Problem to solve
Scanning the entries below, copy every line that contains the word "Uncheck".

Stored records
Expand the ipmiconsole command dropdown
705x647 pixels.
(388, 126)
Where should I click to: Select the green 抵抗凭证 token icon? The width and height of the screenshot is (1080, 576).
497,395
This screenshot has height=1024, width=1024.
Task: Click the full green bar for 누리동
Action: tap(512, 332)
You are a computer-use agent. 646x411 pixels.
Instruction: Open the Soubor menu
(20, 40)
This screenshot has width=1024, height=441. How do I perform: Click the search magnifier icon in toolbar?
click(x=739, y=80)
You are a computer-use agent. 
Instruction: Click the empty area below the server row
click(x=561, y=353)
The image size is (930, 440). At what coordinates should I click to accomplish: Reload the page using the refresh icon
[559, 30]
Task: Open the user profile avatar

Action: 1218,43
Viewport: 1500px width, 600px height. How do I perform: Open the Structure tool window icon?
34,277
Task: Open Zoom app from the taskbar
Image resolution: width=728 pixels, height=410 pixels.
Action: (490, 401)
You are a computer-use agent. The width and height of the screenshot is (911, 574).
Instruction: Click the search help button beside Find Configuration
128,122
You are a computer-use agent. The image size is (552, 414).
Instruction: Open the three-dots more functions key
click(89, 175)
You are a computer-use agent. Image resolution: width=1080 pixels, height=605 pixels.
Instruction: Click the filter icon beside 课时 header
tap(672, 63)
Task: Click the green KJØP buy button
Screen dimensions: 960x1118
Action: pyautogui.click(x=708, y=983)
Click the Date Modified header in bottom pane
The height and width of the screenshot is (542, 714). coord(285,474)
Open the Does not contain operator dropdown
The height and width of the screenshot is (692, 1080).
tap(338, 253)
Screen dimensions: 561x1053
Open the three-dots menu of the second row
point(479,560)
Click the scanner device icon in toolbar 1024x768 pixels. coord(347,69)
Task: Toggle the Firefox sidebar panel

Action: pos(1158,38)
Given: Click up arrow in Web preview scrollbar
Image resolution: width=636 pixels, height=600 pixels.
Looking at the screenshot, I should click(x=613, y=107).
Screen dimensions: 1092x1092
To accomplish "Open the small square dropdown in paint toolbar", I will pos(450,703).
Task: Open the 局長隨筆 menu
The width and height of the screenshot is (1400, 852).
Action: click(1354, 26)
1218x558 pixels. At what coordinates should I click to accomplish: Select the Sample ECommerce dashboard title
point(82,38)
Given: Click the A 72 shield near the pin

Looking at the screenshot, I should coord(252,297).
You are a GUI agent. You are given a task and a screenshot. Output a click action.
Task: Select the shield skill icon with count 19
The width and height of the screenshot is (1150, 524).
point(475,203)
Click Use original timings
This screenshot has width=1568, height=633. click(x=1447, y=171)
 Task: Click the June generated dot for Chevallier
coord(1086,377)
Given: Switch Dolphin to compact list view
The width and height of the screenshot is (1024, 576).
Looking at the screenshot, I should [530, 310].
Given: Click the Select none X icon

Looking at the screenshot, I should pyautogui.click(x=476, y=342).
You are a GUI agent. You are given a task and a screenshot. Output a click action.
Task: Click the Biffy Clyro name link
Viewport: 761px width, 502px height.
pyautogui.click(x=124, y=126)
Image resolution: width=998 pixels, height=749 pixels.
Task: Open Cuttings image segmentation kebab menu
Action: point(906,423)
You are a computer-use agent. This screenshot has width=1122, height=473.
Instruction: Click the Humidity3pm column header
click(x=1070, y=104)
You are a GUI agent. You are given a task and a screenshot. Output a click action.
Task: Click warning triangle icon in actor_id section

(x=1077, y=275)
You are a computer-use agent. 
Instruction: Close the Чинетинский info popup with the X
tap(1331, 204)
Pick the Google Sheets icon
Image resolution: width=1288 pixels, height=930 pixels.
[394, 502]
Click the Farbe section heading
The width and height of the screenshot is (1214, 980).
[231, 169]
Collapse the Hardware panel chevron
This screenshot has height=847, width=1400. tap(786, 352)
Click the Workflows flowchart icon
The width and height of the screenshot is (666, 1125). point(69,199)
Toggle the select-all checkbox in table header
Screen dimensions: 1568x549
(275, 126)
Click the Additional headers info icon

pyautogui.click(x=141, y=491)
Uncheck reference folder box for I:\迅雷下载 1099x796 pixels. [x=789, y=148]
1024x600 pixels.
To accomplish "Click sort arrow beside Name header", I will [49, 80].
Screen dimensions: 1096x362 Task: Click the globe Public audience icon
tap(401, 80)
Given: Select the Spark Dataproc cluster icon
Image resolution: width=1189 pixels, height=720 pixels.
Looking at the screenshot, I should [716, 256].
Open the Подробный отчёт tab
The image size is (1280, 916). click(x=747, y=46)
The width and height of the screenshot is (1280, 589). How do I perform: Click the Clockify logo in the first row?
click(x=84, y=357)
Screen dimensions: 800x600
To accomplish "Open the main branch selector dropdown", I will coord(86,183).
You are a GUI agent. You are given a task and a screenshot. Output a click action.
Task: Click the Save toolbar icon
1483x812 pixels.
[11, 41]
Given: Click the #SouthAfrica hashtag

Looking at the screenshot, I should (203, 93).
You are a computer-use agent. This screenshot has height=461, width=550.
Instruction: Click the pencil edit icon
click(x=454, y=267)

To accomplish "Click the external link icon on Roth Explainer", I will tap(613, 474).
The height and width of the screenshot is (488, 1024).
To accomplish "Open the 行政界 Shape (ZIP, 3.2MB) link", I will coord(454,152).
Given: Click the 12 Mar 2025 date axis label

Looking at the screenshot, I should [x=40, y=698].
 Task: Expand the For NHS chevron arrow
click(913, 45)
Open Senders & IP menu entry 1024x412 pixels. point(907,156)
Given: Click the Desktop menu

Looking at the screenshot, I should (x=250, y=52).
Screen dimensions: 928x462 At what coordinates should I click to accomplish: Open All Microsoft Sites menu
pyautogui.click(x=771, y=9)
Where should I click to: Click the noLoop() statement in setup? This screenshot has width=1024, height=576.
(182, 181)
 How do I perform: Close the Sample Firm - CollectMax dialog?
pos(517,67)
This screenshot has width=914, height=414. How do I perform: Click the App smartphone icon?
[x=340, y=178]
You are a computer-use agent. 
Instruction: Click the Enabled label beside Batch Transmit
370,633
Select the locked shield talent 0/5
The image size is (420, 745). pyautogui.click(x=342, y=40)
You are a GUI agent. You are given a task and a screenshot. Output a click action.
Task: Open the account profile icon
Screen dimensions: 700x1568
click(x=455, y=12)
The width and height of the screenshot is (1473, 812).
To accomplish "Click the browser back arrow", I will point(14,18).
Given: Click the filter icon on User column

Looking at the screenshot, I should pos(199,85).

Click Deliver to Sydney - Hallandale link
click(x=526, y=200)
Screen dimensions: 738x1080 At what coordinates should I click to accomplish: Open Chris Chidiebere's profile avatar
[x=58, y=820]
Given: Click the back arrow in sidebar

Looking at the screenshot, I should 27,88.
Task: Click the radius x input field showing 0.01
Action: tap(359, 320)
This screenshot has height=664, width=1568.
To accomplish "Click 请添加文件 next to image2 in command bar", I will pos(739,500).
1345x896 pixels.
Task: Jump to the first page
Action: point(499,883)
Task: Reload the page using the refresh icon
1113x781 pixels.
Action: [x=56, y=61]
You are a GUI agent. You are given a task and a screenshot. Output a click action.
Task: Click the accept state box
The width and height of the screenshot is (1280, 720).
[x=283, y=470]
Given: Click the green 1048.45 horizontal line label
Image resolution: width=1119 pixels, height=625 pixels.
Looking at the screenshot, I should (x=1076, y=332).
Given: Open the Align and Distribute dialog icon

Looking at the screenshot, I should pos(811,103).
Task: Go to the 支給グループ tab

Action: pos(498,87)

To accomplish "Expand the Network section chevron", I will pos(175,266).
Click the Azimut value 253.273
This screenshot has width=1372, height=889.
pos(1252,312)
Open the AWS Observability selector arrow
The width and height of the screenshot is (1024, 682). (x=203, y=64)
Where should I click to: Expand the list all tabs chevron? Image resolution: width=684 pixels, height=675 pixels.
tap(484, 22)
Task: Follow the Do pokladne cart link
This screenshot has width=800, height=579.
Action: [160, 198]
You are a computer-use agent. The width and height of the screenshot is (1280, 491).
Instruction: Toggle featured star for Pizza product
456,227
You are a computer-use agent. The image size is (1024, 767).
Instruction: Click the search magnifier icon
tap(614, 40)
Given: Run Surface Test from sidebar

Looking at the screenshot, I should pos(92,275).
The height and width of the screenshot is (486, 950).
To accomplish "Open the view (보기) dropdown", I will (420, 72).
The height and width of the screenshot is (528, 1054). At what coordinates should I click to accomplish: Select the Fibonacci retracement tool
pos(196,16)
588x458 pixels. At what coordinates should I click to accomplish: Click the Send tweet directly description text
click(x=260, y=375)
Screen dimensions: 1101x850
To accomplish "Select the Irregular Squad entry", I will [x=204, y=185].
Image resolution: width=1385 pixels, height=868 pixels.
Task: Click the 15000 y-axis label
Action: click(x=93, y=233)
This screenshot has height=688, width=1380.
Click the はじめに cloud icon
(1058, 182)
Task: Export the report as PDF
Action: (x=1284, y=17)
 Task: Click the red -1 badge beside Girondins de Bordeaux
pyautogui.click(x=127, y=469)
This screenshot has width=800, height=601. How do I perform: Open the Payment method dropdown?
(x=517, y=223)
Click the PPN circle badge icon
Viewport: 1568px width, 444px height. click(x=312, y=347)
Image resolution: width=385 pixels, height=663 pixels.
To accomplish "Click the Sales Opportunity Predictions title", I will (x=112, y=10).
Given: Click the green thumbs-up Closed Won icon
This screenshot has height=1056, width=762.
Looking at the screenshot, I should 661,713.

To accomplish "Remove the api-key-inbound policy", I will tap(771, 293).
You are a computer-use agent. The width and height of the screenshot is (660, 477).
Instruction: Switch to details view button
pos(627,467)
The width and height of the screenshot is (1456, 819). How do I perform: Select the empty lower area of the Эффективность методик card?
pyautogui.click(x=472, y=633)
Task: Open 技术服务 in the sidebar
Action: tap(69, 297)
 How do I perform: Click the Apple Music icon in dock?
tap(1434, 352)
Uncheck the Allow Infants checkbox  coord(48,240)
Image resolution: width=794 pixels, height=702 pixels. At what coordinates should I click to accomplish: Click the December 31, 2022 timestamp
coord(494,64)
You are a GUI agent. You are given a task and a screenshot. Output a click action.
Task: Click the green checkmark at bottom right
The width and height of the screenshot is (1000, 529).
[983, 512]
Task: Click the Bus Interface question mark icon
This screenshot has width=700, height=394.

Your response
Uncheck reference folder box for I:\迅雷下载 1099x796 pixels. [x=789, y=148]
Uncheck the Allow Infants checkbox  coord(48,240)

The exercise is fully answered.